◆ Problem: Return the full listing unchanged, excluding any images it contains.

________________

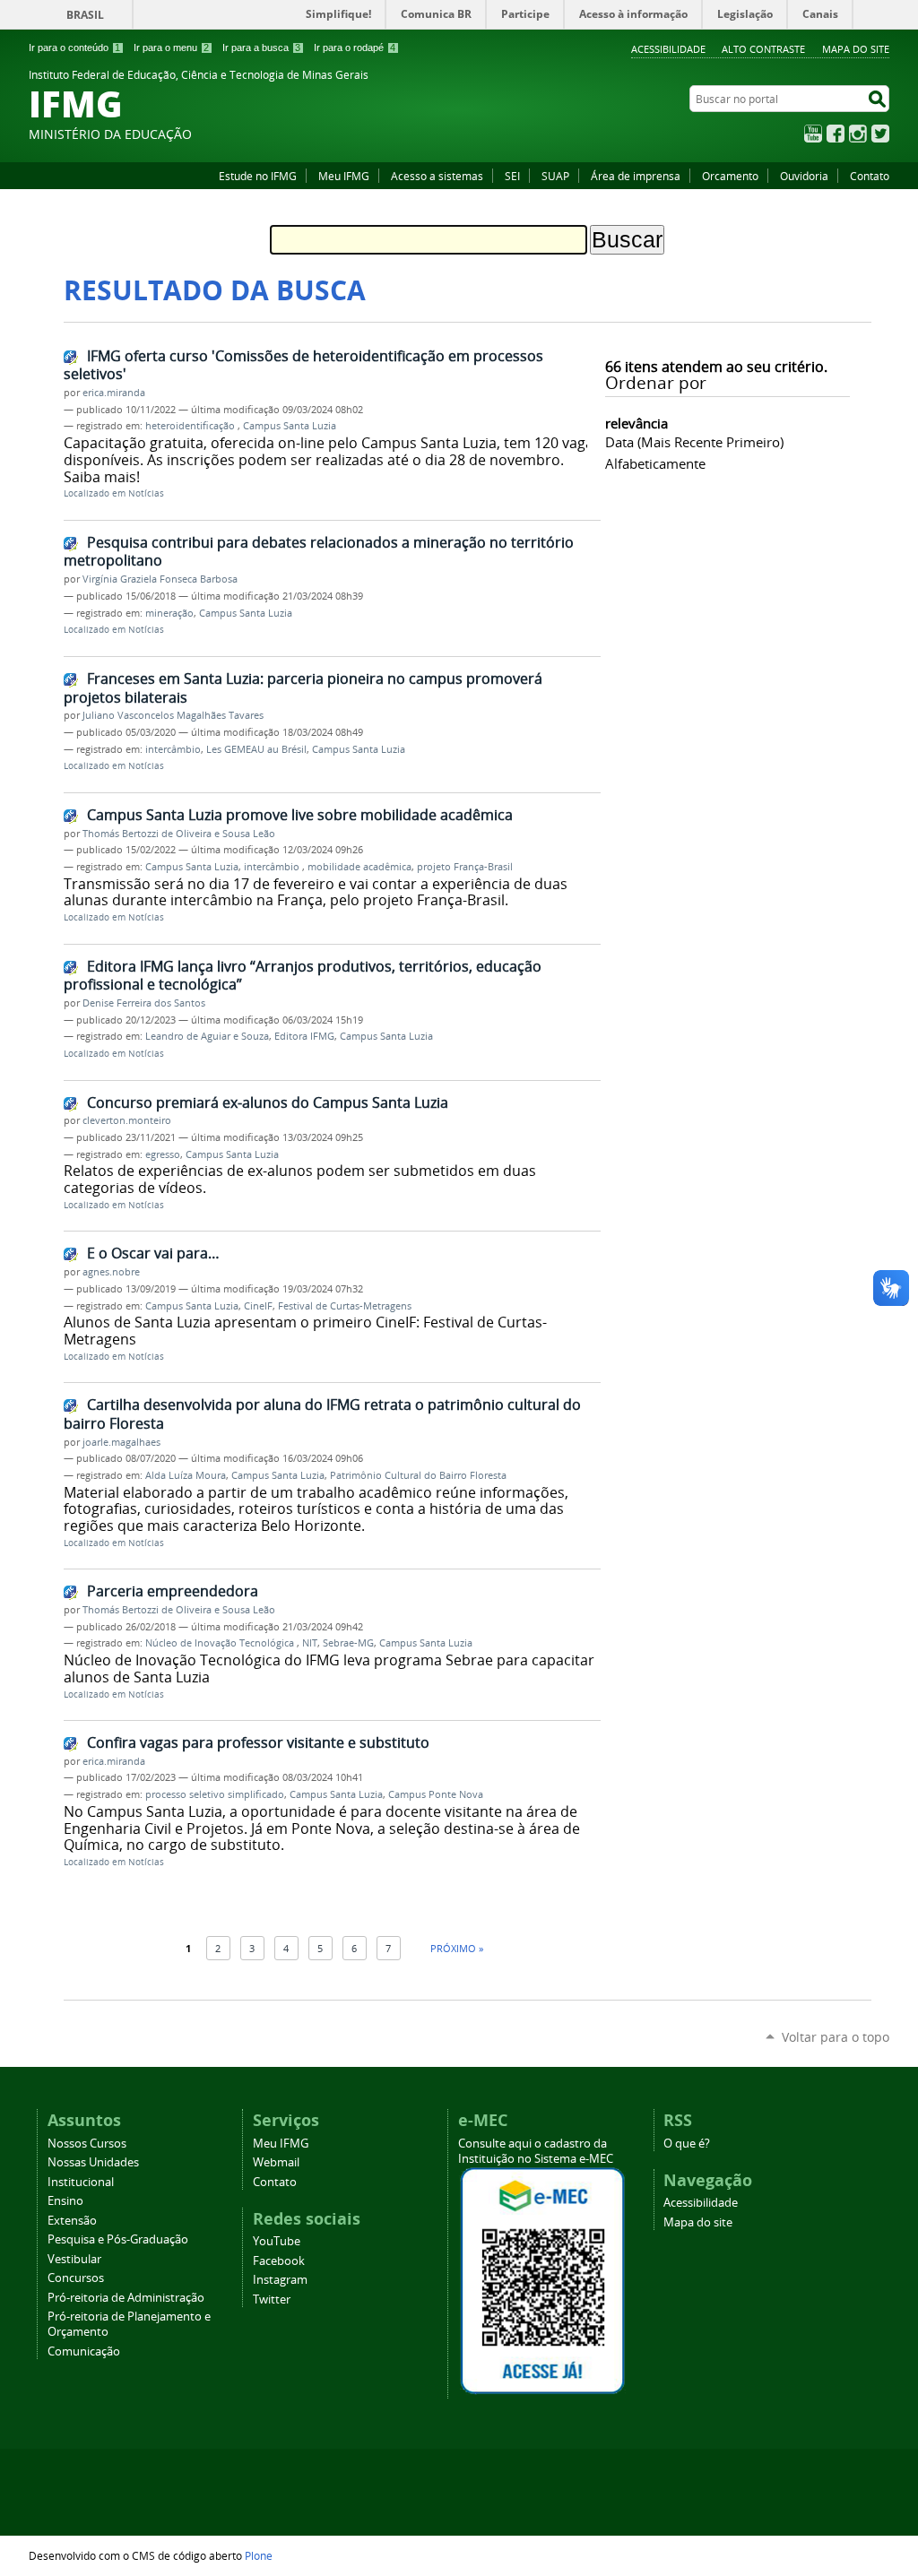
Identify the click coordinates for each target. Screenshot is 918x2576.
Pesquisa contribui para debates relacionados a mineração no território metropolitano (319, 551)
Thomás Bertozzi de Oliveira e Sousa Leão (178, 833)
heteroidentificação (191, 425)
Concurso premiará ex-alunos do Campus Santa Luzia (267, 1102)
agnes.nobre (111, 1272)
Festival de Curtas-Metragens (344, 1306)
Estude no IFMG (258, 176)
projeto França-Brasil (465, 866)
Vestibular (74, 2259)
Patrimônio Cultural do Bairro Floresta (418, 1475)
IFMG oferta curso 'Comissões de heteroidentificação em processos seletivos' (303, 365)
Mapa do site (855, 49)
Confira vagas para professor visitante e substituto (258, 1742)
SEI (512, 176)
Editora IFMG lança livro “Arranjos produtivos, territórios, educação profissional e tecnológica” (302, 975)
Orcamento (730, 176)
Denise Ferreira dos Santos (143, 1003)
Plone (259, 2555)
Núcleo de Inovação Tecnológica (221, 1643)
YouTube (813, 134)
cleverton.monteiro (126, 1120)
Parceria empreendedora (172, 1591)
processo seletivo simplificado (214, 1794)
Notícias (146, 493)
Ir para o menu (171, 47)
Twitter (880, 134)
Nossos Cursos (87, 2143)
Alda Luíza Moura (185, 1475)
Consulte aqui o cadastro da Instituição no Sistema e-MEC (535, 2151)
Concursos (76, 2278)
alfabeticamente (655, 463)
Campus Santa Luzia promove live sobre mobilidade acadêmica (300, 815)
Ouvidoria (804, 176)
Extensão (72, 2220)
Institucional (81, 2182)
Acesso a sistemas (437, 176)
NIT (309, 1643)
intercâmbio (173, 749)
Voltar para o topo (835, 2036)
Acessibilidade (668, 49)
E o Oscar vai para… (153, 1253)
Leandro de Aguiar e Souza (207, 1036)
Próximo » (456, 1948)
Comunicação (84, 2351)
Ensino (65, 2201)
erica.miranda (113, 392)
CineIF (258, 1306)
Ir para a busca (261, 47)
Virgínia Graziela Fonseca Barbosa (160, 579)
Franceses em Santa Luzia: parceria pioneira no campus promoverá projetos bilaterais (303, 688)
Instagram (858, 134)
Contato (869, 176)
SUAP (555, 176)
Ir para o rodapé (354, 47)
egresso (162, 1154)
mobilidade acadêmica (359, 866)
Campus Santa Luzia (289, 425)
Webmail (276, 2162)
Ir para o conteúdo (74, 47)
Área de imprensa (635, 176)
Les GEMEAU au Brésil (256, 749)
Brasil (85, 14)
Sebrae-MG (348, 1643)
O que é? (686, 2143)
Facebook (835, 134)
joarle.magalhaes (121, 1442)
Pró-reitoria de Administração (126, 2297)
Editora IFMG (304, 1036)
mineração (169, 613)
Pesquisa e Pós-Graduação (118, 2239)
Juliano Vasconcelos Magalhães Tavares (173, 715)
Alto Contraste (763, 49)
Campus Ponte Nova (435, 1794)
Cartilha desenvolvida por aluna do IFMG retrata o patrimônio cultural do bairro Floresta (322, 1414)
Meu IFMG (343, 176)
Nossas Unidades (93, 2162)
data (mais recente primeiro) (694, 442)
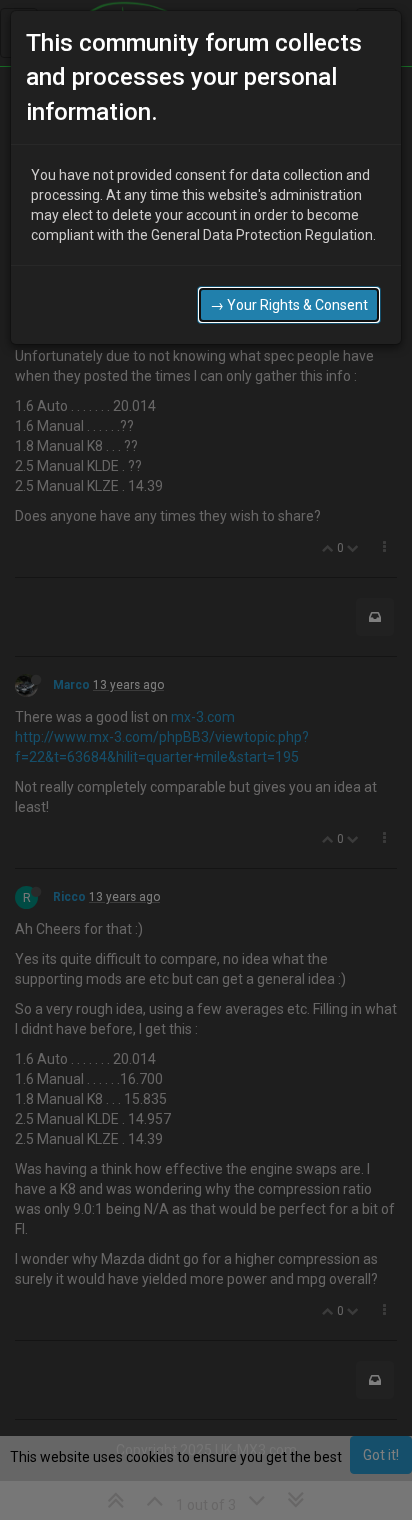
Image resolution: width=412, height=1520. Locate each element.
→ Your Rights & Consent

________________

◆ Exercise output:
Identify the click coordinates for each target. Screenshot is 918x2576.
Pesquisa contribui para debates relacionados a mineração no território metropolitano (319, 551)
Thomás Bertozzi de Oliveira e Sousa Leão (178, 833)
heteroidentificação (191, 425)
Concurso premiará ex-alunos do Campus Santa Luzia (267, 1102)
agnes.nobre (111, 1272)
Festival de Curtas-Metragens (344, 1306)
Estude no IFMG (258, 176)
projeto França-Brasil (465, 866)
Vestibular (74, 2259)
Patrimônio Cultural do Bairro Floresta (418, 1475)
IFMG oferta curso 'Comissões de heteroidentificação em processos seletivos' (303, 365)
Mapa do site (855, 49)
Confira vagas para professor visitante e substituto (258, 1742)
SEI (512, 176)
Editora IFMG lança livro “Arranjos produtivos, territórios, educação profissional e tecnológica” (302, 975)
Orcamento (730, 176)
Denise Ferreira dos Santos (143, 1003)
Plone (259, 2555)
Núcleo de Inovação Tecnológica (221, 1643)
YouTube (813, 134)
cleverton.monteiro (126, 1120)
Parceria empreendedora (172, 1591)
processo seletivo simplificado (214, 1794)
Notícias (146, 493)
Ir para o menu (171, 47)
Twitter (880, 134)
Nossos Cursos (87, 2143)
Alda Luíza Moura (185, 1475)
Consulte aqui o cadastro da Instituição no Sistema e-MEC (535, 2151)
Concursos (76, 2278)
alfabeticamente (655, 463)
Campus Santa Luzia promove live sobre mobilidade acadêmica (300, 815)
Ouvidoria (804, 176)
Extensão (72, 2220)
Institucional (81, 2182)
Acesso a sistemas (437, 176)
NIT (309, 1643)
intercâmbio (173, 749)
Voltar para o topo (835, 2036)
Acessibilidade (668, 49)
E o Oscar vai para… (153, 1253)
Leandro de Aguiar e Souza (207, 1036)
Próximo » (456, 1948)
Comunicação (84, 2351)
Ensino (65, 2201)
erica.miranda (113, 392)
CineIF (258, 1306)
Ir para a busca (261, 47)
Virgínia Graziela Fonseca Barbosa (160, 579)
Franceses em Santa Luzia: parceria pioneira no campus promoverá projetos bilaterais (303, 688)
Instagram (858, 134)
Contato (869, 176)
SUAP (555, 176)
Ir para o rodapé (354, 47)
egresso (162, 1154)
mobilidade acadêmica (359, 866)
Campus Santa Luzia (289, 425)
Webmail (276, 2162)
Ir para o conteúdo (74, 47)
Área de imprensa (635, 176)
Les GEMEAU au Brésil (256, 749)
Brasil (85, 14)
Sebrae-MG (348, 1643)
O que é? (686, 2143)
Facebook (835, 134)
joarle.magalhaes (121, 1442)
Pró-reitoria de Administração (126, 2297)
Editora IFMG (304, 1036)
mineração (169, 613)
Pesquisa e Pós-Graduação (118, 2239)
Juliano Vasconcelos Magalhães Tavares (173, 715)
Alto Contraste (763, 49)
Campus Ponte Nova (435, 1794)
Cartilha desenvolvida por aluna do IFMG retrata o patrimônio cultural do bairro Floresta (322, 1414)
Meu IFMG (343, 176)
Nossas Unidades (93, 2162)
data (mais recente primeiro) (694, 442)
Image resolution: width=412, height=1520. Locate each element.
→ Your Rights & Consent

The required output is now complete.